Il secondo e il terzo motivo di ricorso con cui si deduce violazione di legge per avere il giudice del merito dedotto l’insussistenza del patema d’animo conseguente alla pendenza del giudizio e quindi del diritto all’equo indennizzo dalla sola circostanza che non erano state presentate istanze sollecitatorie, interpretata come consapevolezza dell’infondatezza della pretesa, sono manifestamente fondati in quanto è giurisprudenza ormai costante quella secondo cui “In tema di equa riparazione ai sensi della L. 24 marzo 2001, n. 89, la lesione del diritto alla definizione dei processo in un termine ragionevole, di cui all’art. 6, paragrafo 1, della Convenzione per la salvaguardia dei diritti dell’uomo e delle libertà fondamentali, va riscontrata, anche per le cause davanti al giudice amministrativo, con riferimento al periodo intercorso dall’instaurazione del relativo procedimento, senza che una tale decorrenza del termine ragionevole di durata della causa possa subire ostacoli o slittamenti in relazione alla mancanza dell’istanza di prelievo od alla ritardata presentazione di essa. La previsione di strumenti sollecitatori, infatti, non sospende nè differisce il dovere dello Stato di pronunciare sulla domanda, in caso di omesso esercizio degli stessi, nè implica il trasferimento sul ricorrente della responsabilità per il superamento del termine ragionevole per la definizione del giudizio, salva restando la valutazione del comportamento della parte al solo fine dell’apprezzamento della entità del lamentato pregiudizio” (Sez. 1, Sentenza n. 24438 del 16/11/2006), dovendosi dunque escludere che di per sè sola la negligenza processuale possa essere interpretata come totale disinteresse o addirittura come consapevolezza del sicuro esito negativo dell’iniziativa processuale.

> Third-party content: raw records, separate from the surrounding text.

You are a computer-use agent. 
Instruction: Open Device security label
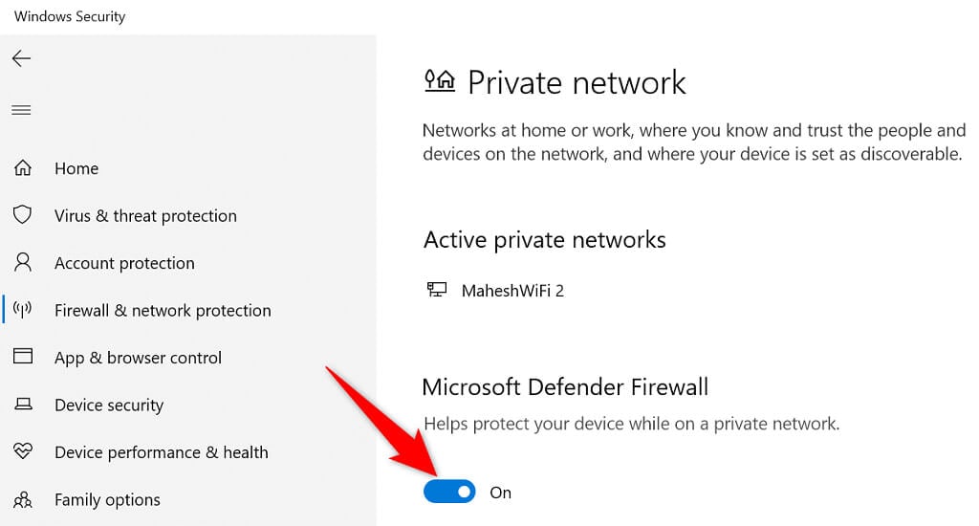109,405
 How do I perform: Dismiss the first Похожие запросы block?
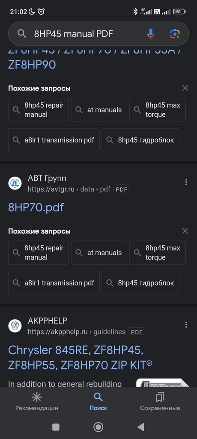[x=185, y=88]
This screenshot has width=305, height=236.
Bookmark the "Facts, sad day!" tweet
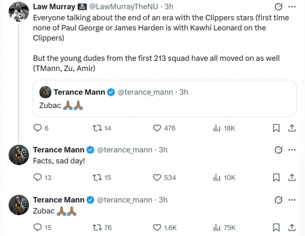coord(276,177)
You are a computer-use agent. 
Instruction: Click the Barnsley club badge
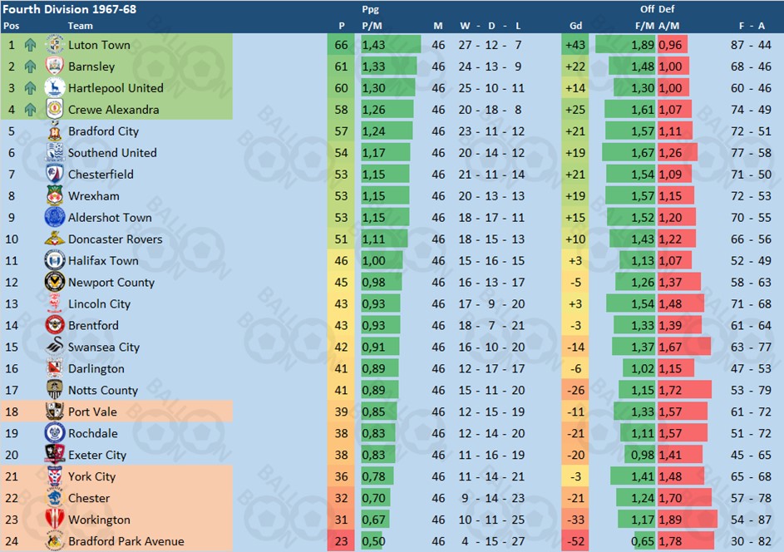pos(55,67)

L’accoglimento dei richiamati motivi comporta l’assorbimento del quarto.

Il decreto impugnato deve dunque essere cassato.

Non essendo necessari ulteriori accertamenti in fatto e determinato in anni tre il tempo ragionevolmente necessario per il giudizio di primo grado, in difetto di evidenziati elementi di particolare complessità, e in Euro 750 in ragione d’anno l’equo indennizzo in considerazione dell’evidenziata negligenza che induce a ridurre il parametro indicato come normale nella giurisprudenza della Corte europea, il Ministero dell’Economia e delle Finanze deve essere condannato al pagamento di Euro 5.575, oltre interessi di legge dalla data della domanda, a titolo di indennizzo per la durata irragionevole di anni sette e mesi sei del giudizio presupposto.

Le spese di entrambi i gradi seguono la soccombenza.

P.Q.M.

la Corte accoglie il ricorso nei limiti di cui in motivazione, cassa il decreto impugnato e, decidendo nel merito, condanna il Ministro dell’Economia e delle Finanze al pagamento in favore di C. A. della somma di Euro 5.575, oltre interessi di legge dalla data della domanda; condanna altresì l’Amministrazione al pagamento delle spese processuali del giudizio che liquida in complessivi Euro 1.190, di cui Euro 490 per onorari, Euro 600 per diritti e Euro 100 per spese, e Euro 1.000, di cui Euro 900 per onorari, per la fase di legittimità, oltre spese generali e accessori di legge.

Così deciso in Roma, il 11 giugno 2010.